Formalizing the definition of reproducibility and replicability
As highlighted in previous posts (e.g., 1, 2, 3), reproducibility and replicability are key features of scientific studies that have received considerable attention in the popular press and the scientific literature. However, as highlighted in a recent paper by Patil, Peng & Leek, there is no consensus on what these terms mean. Therefore, these authors took on the task of trying to formalize these terms.
The problem: overlapping and conflicting definition
In their article, Patil et al. (2016) explain that a major initiative in psychology defines
reproducibility as conducting experiments again, including data collection, whereas in cancer biology
reproducibility refers to recalculating results using the same data and code. Similarly, in human genetics
replication is often used to refer to a pair of independent studies producing the same result with similar levels of statistical significance.

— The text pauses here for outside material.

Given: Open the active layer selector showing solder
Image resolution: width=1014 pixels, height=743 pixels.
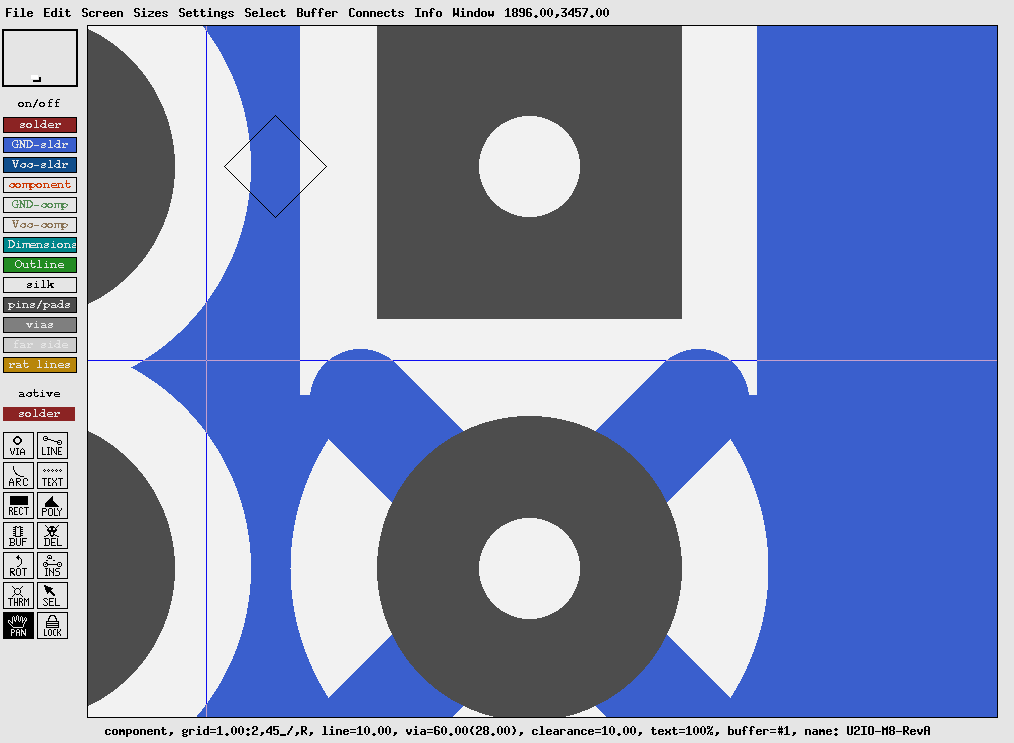Looking at the screenshot, I should tap(40, 414).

Replication has also been used to refer to redoing experiments, as well as recreating results using the same data and code.

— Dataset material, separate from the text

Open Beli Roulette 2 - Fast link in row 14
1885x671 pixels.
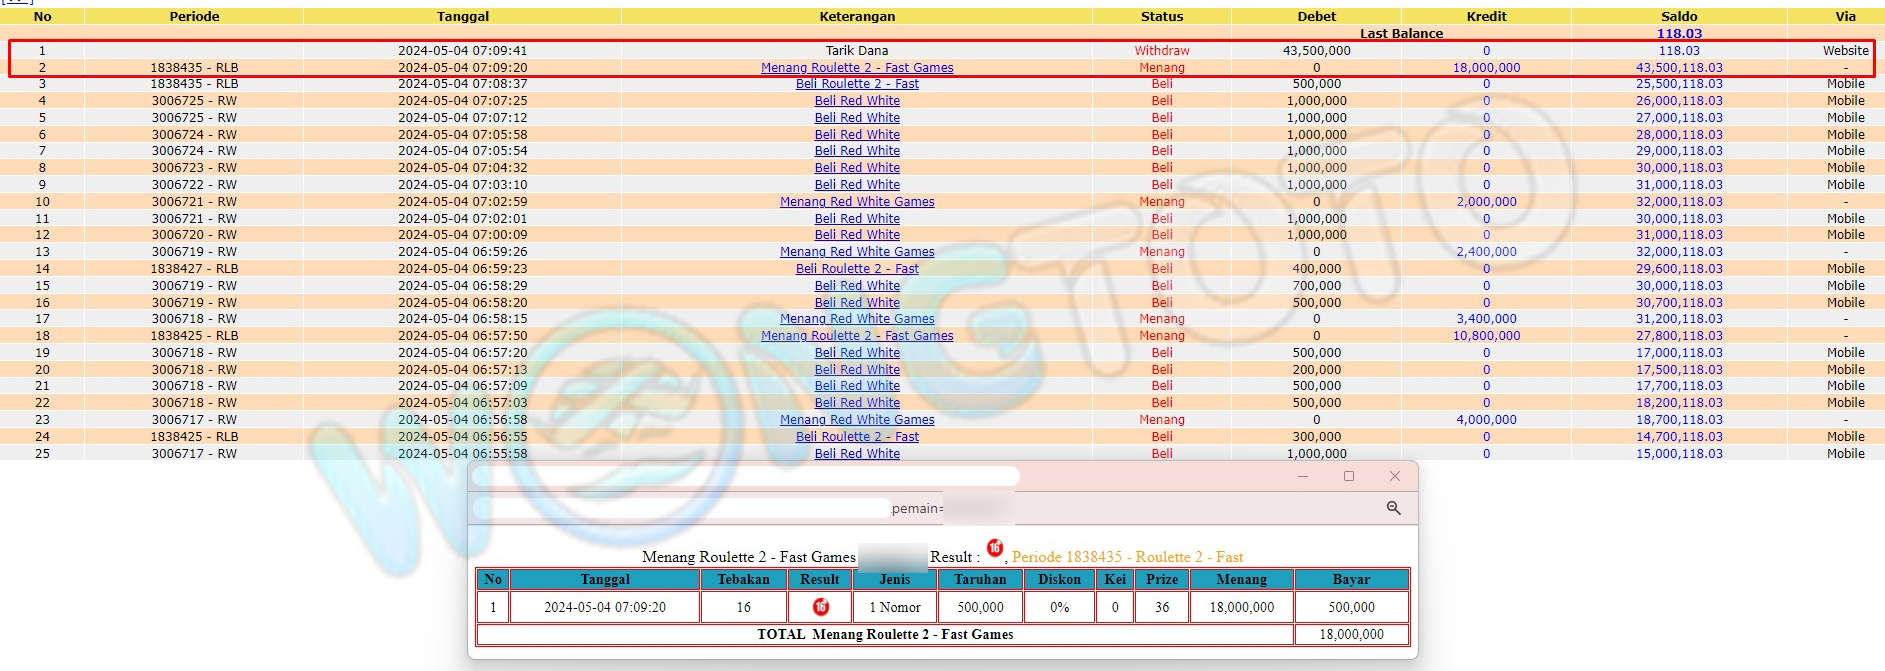[857, 269]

A statistical model of reproducible and replicable science
There have been attempts for formalize the meaning and scope of these terms, but as pointed out by Patil et al., these attempts have not provided a statistical model of reproducibility and replication. In their paper and the accompanying supplement, Patil et al. develop a statistical model of the scientific process, which includes statistical definitions for all its key aspects. These terms are listed on the left-side of Figure 1. The authors argue that when all of these aspects of a study are not known, it is not possible to properly interpret the results. Importantly, these aspects should also be part of studies investigating reproducibility and replication.
Interpreting studies on reproducibility and replication
When Patil et al. considered papers that have influenced scientific and public opinion on the reproducibility of science, they found that some publications were missing at least some aspects of a scientific study, whereas these were incompletely or erroneously reported in other publications. The summary of their findings is shown in Figure 1:
The bottom line is, whether you are studying the effectiveness of a new drug, the social effects of disability or the reproducibility of scientific claims, the same criteria should applied to judge the quality of all published study. And without knowledge of all key aspects of the scientific process, it is not possible to properly assess the quality of the science.